Jeff W. M. Bulte, a professor of radiology and radiological science and director of Cellular Imaging at the Johns Hopkins Institute for Cell Engineering in the School of Medicine, has been elected to the American Institute for Medical and Biological Engineering's College of Fellows. Bulte was nominated, reviewed, and elected by peers and members of the college for outstanding contributions in the development and use of cell-tracking techniques.

Somnath Ghosh, a professor in Civil and Systems Engineering in the Whiting School, received a 2021 J. Tinsley Oden Medal from the U.S. Association for Computational Mechanics. The award recognizes outstanding contributions to computational science, engineering, and mathematics. Ghosh's research focuses on computational mechanics modeling and includes emerging fields such as integrated computational materials engineering.

Sarah Adams Hoover, associate dean for innovation, interdisciplinary partnerships, and community initiatives at Peabody, has published her first book, Music as Care: Artistry in the Hospital Environment. The book, out from Routledge, provides an overview of professional musicians working within the health care system.

Albert Wu, a professor in Health Policy and Management at the Bloomberg School, was selected as one of The Daily Record's 2021 COVID-19 Heroes in recognition of his professional achievement and community involvement, and for being an inspiration for change and having an impact on the quality of health care in Maryland.

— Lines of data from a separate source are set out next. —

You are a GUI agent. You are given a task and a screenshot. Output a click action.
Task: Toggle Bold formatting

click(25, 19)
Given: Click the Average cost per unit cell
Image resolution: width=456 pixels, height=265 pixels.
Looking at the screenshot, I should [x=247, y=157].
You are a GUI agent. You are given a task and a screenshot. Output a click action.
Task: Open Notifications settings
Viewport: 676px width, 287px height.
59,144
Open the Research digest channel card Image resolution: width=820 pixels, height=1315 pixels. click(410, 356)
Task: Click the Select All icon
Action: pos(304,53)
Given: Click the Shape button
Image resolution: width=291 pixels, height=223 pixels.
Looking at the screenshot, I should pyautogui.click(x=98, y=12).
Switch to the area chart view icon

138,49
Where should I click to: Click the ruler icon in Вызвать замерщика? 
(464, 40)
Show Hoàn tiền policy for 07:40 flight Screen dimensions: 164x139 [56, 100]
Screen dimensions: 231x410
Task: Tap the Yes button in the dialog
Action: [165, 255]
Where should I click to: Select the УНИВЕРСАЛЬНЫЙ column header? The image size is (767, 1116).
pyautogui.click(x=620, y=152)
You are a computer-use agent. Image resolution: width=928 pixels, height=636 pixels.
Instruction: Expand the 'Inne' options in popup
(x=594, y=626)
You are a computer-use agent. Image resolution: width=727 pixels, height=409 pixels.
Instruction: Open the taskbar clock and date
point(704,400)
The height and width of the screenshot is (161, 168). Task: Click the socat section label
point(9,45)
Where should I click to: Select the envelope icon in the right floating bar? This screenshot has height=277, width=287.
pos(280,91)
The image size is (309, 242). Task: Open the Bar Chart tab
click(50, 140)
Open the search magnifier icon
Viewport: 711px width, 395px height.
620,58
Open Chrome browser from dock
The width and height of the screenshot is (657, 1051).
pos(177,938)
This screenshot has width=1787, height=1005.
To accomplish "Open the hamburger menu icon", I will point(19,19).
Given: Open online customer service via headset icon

Elizabeth Selvin, a professor in Epidemiology in the Bloomberg School, has received a $2.6 million, five-year grant from the National Institute of Diabetes and Digestive and Kidney Diseases to study how a modified DASH diet might affect glucose patterns in adults with type 2 diabetes.

Peter G. Johnson, chief nursing and midwifery officer at Jhpiego until his retirement in the spring, and Pandora Hardtman, who succeeded Johnson in this position, received awards from the American College of Nurse-Midwives. Johnson, who is also a researcher and faculty member at the School of Nursing, was honored with the Lifetime Visionary Award. His work has focused on strengthening midwifery educational systems on three continents while promoting the next generation of midwifery leaders. Hardtman was a recipient of the prestigious Dorothea M. Lang Pioneer Award for her vision, leadership, and innovation in elevating midwifery.

Jean Fan, an assistant professor in Biomedical Engineering at the Whiting School, and Vishal Patel, an assistant professor in the Department of Electrical and Computer Engineering, have each received the National Science Foundation's CAREER Award, which recognizes early-stage scholars with high levels of promise and excellence. Fan's research focuses on understanding the spatial-contextual and other regulatory mechanisms that shape cellular identity and heterogeneity, with a special emphasis on cancer. Patel and his team will develop data-driven learning-based approaches for restoration and understanding of images degraded by atmospheric turbulence.

Erin Michos, an associate professor in the Division of Cardiology in the School of Medicine, has been named co-editor-in-chief of the American Journal of Preventive Cardiology, which was launched last year by the American Society for Preventive Cardiology.

Bonnielin Swenor, an associate professor of ophthalmology at Wilmer Eye Institute, has been inducted into the Susan B. Daniels Disability Mentoring Hall of Fame. The honor was based on Swenor's commitment to mentoring and the impact of her mentoring efforts on supporting racial justice, disability justice, and/or issues related to COVID-19 that affected the disability community.